Só em meados de 1948 Nanette pôde estar em um lar novamente, desta vez como hóspede de uma enfermeira cristã que conhecia sua família. Ela e o marido se tornaram os tutores da jovem. No ano seguinte, mudou-se para a casa de tios em Londres que haviam escapado dos nazistas. Foi na Inglaterra que conheceu John, seu marido, com quem vive no Brasil desde o início da década de 1950.

John, um rapaz judeu de origem húngara, tinha parentes aqui e veio primeiro, enquanto eles namoravam. Parte de sua família já havia imigrado nos anos 1930.

  • “Não foi simples para John conseguir seu visto brasileiro, justamente porque ele era judeu –na época, o governo brasileiro, presidido por Getúlio Vargas, tinha traços antissemitas. Um primo de John trabalhava no Instituto Biológico de Minas Gerais, e o governador do Estado naquele período era Juscelino Kubitschek. O primo explicou a Juscelino a situação, que deu um cartão com suas recomendações para que conseguissem o visto. (...) Quando apresentaram o cartão no Itamaraty, o funcionário falou depois de alguns rodeios: ‘Olha, o visto dele não saiu ainda porque ele é judeu’. (...) Muitos judeus sofreram situações parecidas ao imigrar para o Brasil: o presidente Getúlio Vargas tinha posturas antissemitas e era simpatizante de Benito Mussolini, o ditador italiano aliado dos nazistas na Segunda Guerra Mundial, além do próprio Hitler. Nessa época, para conseguir entrar no Brasil, os judeus pagavam alguma quantia ou eram batizados como católicos.” (trecho do livro)
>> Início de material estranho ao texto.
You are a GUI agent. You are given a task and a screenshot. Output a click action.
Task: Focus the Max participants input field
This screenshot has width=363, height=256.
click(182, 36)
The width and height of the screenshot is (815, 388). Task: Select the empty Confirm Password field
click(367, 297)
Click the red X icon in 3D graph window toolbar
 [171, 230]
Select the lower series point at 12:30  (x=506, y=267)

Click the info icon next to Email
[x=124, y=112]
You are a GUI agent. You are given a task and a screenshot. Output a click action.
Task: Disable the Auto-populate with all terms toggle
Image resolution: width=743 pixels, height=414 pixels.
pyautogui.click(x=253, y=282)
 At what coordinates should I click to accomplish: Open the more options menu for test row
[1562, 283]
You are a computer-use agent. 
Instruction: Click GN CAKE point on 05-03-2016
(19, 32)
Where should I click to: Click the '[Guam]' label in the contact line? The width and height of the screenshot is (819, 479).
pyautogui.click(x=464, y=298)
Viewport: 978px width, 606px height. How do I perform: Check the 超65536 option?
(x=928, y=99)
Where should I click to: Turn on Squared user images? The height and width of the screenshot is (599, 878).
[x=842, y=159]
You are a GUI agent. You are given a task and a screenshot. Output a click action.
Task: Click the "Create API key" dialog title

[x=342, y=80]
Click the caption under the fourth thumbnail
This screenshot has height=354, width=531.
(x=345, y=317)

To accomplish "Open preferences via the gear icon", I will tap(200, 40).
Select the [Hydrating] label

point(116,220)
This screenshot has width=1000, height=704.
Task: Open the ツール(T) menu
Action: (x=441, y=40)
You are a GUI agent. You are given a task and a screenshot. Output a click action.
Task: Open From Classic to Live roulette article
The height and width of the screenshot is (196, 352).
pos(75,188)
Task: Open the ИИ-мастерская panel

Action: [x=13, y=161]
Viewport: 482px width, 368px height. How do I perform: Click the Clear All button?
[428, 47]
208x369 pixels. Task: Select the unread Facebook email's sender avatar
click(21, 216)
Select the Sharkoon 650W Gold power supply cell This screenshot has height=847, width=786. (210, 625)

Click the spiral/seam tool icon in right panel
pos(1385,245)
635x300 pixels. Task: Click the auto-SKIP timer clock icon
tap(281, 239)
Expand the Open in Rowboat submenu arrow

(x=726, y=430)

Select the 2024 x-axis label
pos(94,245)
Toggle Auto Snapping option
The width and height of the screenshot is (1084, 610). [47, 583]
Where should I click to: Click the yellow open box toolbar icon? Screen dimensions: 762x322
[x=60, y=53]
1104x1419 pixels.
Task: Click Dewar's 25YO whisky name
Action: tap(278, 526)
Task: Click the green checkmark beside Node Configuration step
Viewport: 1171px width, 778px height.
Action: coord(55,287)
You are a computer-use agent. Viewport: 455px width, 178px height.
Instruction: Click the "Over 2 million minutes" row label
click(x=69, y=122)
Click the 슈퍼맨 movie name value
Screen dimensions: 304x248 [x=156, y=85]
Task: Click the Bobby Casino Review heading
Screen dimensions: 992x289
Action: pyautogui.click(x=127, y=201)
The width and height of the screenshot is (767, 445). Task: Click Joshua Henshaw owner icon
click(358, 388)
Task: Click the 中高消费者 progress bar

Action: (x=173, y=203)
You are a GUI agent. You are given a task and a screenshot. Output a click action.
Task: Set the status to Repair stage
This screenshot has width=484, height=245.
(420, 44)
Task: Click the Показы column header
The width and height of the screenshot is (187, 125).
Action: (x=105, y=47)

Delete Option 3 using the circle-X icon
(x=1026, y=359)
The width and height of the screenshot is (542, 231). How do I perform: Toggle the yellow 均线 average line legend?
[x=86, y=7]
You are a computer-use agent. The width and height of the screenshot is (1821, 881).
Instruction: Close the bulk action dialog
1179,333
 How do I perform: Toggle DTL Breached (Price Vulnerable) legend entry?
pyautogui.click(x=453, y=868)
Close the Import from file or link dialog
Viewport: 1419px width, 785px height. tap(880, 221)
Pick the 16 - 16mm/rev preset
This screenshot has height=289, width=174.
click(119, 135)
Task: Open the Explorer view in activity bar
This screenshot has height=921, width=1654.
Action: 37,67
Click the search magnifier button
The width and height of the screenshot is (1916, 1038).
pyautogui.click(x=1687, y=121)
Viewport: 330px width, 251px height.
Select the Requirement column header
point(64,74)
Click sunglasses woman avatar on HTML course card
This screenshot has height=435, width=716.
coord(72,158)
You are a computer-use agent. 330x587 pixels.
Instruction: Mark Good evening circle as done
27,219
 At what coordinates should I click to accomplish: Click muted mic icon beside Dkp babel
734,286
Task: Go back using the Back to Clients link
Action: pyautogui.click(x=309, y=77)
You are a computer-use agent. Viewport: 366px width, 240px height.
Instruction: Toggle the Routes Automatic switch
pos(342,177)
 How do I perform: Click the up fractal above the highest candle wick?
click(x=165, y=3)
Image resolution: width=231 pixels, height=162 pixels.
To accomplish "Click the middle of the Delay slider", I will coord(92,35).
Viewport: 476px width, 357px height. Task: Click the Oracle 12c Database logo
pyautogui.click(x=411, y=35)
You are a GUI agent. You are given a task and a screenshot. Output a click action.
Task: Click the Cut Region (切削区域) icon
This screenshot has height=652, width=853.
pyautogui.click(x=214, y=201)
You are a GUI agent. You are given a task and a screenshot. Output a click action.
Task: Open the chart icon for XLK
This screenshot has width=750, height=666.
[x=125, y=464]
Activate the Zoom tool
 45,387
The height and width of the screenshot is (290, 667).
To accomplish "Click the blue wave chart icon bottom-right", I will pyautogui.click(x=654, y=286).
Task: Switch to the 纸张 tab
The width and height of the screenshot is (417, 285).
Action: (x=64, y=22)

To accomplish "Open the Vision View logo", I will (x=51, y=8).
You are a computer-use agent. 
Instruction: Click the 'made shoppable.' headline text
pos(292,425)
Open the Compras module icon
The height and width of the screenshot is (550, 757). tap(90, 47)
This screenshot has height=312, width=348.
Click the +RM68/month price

Em São Paulo, Nanette construiu novos caminhos. O casal teve três filhos e se estabeleceu em definitivo no Brasil após algum tempo morando nos Estados Unidos e na Argentina.

“As questões [dos filhos] não faltaram: onde é que está todo mundo? Eventualmente se deram conta que não tinha uma segunda geração, não tinha avós, não tinha primos, não tinha tias, tias-avós... chegou uma hora em que eles perguntaram”, diz Nanette sobre revelar a sua família, por mais assustador que fosse, o drama ao qual havia sido submetida.

Poder explicar o que aconteceu para que isso nunca mais se repita permite a ela combater a ignorância, base ideal para a manipulação de Hitler e de qualquer governo que queira subjugar um povo, na sua opinião.

“Minha função nas escolas aonde vou é, depois que eles ensinam sobre a Segunda Guerra, entro eu para falar sobre o Holocausto. (...) Quem ensina sobre o Holocausto tem de ensinar o contexto, a organização, não adianta só dizer ‘nunca mais’. Nunca mais o quê?”

"A razão de eu ter escrito o livro é: na hora em que eu não estiver mais, pelo menos alguém tem um depoimento", ela diz.

E enquanto ela estiver por aqui, é assim, com esta frase, que gosta de encerrar a conversa: “O preço da liberdade é a eterna vigilância.”